For weeks, the new Islamic State cell in India had been preparing for war. In November last year, a message arrived in the Skype inbox ‘farooqahmedg1’, from ‘gumnambhai’. There was Rs 106,000 waiting to be collected from a hawala dealer in Mumbai’s Dongri area. Another Rs 480,000 came in just weeks later, this time to a dealer near the Parsi Agiyari street, off New Memon Street.
In December, the final orders came. Kamlesh Tiwari, a Hindu Mahasabha organiser in Uttar Pradesh, had been arrested for alleged blasphemy against the Prophet. Muslims had rioted in West Bengal, and a bounty had been announced for Tiwari’s head. The person passing off as ‘gumnambhai’ thought the time was right to strike — documents of the National Investigation Agency say this account was operated by Karnataka-born, Raqqa-based Islamic State jihadist Muhammad Shafi Armar.
The cell’s members, none of whom had ever met their commander, and few of whom had known each other just a few weeks, responded quickly to his call. Their failed plot casts unprecedented light on the new-generation jihadist networks springing up across India, driven by a tide of anger and fear.
Indian jihadist fora saw a wave of discussions on the tide of communal violence which preceded the 2014 Lok Sabha elections. “Such horrific crimes happen when the earth of Allah is not ruled by the law of Allah, i.e., Shariah!!”, explained a user on the encrypted Telegram channel @HindBattle, a popular forum for South Asian jihadists. The Indian subcontinent, it went on, “was under the shade of Shariah for 100s of years”.
War on Islam, a video released on several jihadi forums in January 2015, argued that even worse lay ahead for Indian Muslims. A pseudonymous user, ‘GhazwatulHind’, recorded its contents. In another widely-circulated post, an anonymous writer described how his mother and aunt had been forced to have sex with police personnel, in order to secure his father’s release from prison.
Leaders of discussions on jihadist fora began discussing just how this violence might be fought. The Telegram channel @HindBattle laid out a list of requirements, based on slain al-Qaeda jihadist Anwar al-Awlaki’s instructions for jihadists seeking to operate in the West: hideouts; weapons, “even if basic ones” which were made at home; a recruitment team which could reach out line; and, funding.
“Those who want to work in India and ask why there’s no physical qital (warfare) — well, jihad needs preparations. Are you doing it?

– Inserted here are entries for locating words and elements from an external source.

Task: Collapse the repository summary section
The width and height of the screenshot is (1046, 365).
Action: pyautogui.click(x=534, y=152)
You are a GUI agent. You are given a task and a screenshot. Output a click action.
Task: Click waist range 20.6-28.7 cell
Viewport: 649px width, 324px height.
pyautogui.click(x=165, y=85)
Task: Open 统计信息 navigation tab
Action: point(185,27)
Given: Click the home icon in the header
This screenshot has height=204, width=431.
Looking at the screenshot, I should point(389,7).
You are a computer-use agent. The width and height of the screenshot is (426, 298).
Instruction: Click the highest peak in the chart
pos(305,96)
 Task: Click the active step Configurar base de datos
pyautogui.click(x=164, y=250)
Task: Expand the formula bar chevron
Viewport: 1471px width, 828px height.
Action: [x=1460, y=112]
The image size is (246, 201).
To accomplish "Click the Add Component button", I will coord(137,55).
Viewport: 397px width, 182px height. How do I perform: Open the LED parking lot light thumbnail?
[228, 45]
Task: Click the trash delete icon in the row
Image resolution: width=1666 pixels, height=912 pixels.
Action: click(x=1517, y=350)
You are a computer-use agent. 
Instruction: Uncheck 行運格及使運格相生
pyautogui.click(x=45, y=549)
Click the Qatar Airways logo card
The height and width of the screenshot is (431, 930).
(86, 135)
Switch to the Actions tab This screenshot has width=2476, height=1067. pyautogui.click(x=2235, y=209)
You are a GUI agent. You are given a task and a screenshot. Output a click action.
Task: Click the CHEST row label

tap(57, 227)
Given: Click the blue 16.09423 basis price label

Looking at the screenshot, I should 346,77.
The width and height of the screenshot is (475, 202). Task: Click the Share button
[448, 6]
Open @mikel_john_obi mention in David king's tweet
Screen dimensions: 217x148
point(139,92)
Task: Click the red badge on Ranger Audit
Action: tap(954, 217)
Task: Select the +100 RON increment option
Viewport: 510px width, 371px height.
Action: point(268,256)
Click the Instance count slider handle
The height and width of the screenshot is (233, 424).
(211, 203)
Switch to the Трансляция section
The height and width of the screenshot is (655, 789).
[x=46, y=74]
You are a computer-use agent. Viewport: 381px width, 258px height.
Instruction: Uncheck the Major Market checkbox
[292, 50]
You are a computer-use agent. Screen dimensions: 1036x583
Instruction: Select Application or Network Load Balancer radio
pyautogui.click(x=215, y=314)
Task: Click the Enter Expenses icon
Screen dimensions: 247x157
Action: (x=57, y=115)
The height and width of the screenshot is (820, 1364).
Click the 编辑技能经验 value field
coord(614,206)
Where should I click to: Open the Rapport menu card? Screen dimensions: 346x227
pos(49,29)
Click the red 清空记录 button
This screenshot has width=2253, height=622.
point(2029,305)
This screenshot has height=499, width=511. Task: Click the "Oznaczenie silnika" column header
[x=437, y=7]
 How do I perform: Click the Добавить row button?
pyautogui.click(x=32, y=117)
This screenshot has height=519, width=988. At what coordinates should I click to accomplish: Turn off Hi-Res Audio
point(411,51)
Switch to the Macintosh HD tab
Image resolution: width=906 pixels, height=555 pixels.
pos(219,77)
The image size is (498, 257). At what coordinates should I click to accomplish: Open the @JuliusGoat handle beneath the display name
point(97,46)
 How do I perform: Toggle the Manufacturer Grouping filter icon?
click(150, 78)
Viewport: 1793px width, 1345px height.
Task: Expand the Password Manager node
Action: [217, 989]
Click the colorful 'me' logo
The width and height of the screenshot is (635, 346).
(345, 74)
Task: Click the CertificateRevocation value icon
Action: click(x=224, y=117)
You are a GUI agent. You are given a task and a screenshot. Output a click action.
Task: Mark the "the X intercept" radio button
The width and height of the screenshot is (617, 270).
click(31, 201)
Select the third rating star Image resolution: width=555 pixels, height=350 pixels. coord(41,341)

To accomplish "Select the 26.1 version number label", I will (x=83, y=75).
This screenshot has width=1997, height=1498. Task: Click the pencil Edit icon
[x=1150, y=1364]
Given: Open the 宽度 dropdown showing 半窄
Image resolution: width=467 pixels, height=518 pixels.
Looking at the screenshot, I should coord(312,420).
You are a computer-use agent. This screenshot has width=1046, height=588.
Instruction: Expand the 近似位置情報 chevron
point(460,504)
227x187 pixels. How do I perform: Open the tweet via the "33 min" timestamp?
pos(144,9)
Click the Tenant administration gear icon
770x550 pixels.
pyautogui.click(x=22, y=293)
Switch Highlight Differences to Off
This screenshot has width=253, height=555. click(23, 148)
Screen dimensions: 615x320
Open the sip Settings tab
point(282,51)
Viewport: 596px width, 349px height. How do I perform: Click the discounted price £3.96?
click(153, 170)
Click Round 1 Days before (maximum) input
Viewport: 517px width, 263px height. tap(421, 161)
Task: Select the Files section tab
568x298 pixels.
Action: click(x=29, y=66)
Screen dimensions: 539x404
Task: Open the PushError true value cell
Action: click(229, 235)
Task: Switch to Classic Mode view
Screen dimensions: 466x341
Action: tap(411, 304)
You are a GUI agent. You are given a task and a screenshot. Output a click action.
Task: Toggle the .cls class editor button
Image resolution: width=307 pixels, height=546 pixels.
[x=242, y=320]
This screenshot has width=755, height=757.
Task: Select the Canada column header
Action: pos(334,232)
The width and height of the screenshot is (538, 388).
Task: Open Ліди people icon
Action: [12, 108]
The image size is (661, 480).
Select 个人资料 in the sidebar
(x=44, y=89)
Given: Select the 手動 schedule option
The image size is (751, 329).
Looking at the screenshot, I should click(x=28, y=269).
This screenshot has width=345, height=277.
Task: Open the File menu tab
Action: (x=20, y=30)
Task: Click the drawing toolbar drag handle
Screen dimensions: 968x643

Ask yourself,” @HindBattle asked.
Ever since 2013, when members of the Indian Mujahideen breakaway faction Tauhid-ul-Ansar had headed into Pakistan’s north-west to train in combat, Bhatkal-born Shafi Armar and Sultan Armar had been asking Indians they met on the Internet just those questions. The men, the NIA says, spent time on Facebook trawling accounts for potential sympathisers, and systematically cultivating them.
In 2014, the Nadwat-ul-Islam educated seminarian Sultan Armar was killed in fighting around the Islamic State stronghold of Raqqa and his younger brother took up the lead on behalf of the Indian contingent. The organisation eventually cracked apart as feuds exploded over the stranglehold Pakistan’s Inter-Services Intelligence exercised over decision-making. The hardliners wanted large-scale attacks on India; the leadership was pushed by the ISI to do nothing that would spark an India-Pakistan crisis.
The new Jund-ul-Khalifa al-Hind, or the Army of the Caliph in India, followed a template unknown in India. Indian Mujahideen operations had relied on men trained at the Lashkar-e-Taiba’s camps in Pakistan, first using plastic explosive brought in from Bangladesh and then black-market ammonium nitrate slurry. It drew its cadre from the Students Islamic Movement of India, and from personal linkages.
Now, the idea was to build an organisation from genuinely committed volunteers, drawn from the online world — volunteers who would learn their craft from the vast resources available on the Internet.